Ten volunteers will work at the food bank, handling two tonnes of food each day, received from local shops and businesses who have produce leftover. No questions will be asked of the recipients, and no checks will be carried out.

"People will be able to come here and take the food they need for the day," said Kalle Palmgren, one of the volunteers working on the new food bank. "This will be the first such place that is open to all."

A 'social supermarket' that opened in Stockholm in 2015 was the first Nordic food bank at the time, but membership was only granted to people on income support or who were understood to be jobless or on a very low income.

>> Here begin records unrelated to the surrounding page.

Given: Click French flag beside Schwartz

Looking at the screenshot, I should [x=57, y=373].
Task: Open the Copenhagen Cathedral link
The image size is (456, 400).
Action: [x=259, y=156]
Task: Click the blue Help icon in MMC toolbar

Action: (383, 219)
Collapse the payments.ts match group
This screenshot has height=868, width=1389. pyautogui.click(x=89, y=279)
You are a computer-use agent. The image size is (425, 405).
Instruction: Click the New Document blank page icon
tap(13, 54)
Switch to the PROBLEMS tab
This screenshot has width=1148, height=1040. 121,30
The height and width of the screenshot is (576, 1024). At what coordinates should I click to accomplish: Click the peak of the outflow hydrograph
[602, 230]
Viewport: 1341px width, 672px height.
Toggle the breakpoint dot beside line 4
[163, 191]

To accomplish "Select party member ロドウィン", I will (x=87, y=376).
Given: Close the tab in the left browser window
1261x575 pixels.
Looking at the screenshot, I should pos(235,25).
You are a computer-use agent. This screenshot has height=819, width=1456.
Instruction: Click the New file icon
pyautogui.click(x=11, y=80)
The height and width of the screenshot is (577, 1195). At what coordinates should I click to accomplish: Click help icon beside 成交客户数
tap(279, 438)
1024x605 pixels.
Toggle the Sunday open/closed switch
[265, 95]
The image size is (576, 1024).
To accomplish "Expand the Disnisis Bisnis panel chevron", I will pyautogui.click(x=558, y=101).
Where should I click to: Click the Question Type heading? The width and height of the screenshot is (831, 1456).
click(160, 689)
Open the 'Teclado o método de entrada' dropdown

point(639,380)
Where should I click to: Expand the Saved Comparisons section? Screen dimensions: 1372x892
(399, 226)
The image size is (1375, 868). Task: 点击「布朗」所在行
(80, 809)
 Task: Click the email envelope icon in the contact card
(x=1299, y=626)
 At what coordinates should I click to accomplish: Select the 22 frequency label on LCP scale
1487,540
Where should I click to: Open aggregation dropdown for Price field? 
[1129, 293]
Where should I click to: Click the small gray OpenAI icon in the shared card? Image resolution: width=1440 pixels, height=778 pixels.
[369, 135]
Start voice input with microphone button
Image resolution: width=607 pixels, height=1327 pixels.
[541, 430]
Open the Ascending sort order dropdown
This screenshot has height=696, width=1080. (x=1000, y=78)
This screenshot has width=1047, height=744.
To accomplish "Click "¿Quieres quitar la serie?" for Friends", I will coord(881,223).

The plan is for the Malmö food bank to open officially in 2020, but according to Johanna Nilsson from Kontrapunkt, it already sees between 30 and 40 visitors each day. 

Nilsson said the centre comes into contact with many people who don't have sufficient food.

"When we ran [a food bank] as a pilot project for five months we had up to 100 people every day who came to get food and queued outside; everyone from students to undocumented migrants to families with children," she said.

"But what we noticed was that the biggest group was pensioners and older people."

The difference between the pilot project and the new plans is that the centre now wants to be a registered food bank with a permanent location for food distribution.

The volunteers at Kontrapunkt believe that food poverty is a growing problem in Sweden, even if the term itself hasn't been used so much. A recent report from Stadsmissionen shows that there are many people in Sweden who do not have enough food to eat. 

The study was carried out by Magnus Karlsson, a professor in social work, who mapped Stadsmission's work and found that out of 300,000 actions carried out by the organization over a five-year period, an "overwhelming proportion" related to food.

Karlsson also pointed to a Norwegian study from 2016 which estimated that between one and four percent of people in the Nordics lived in food poverty.

"I believe that number has been calculated too low, and I think we have a greater number of people who live in huge uncertainty when it comes to food, when and where they will get their next meal," he said.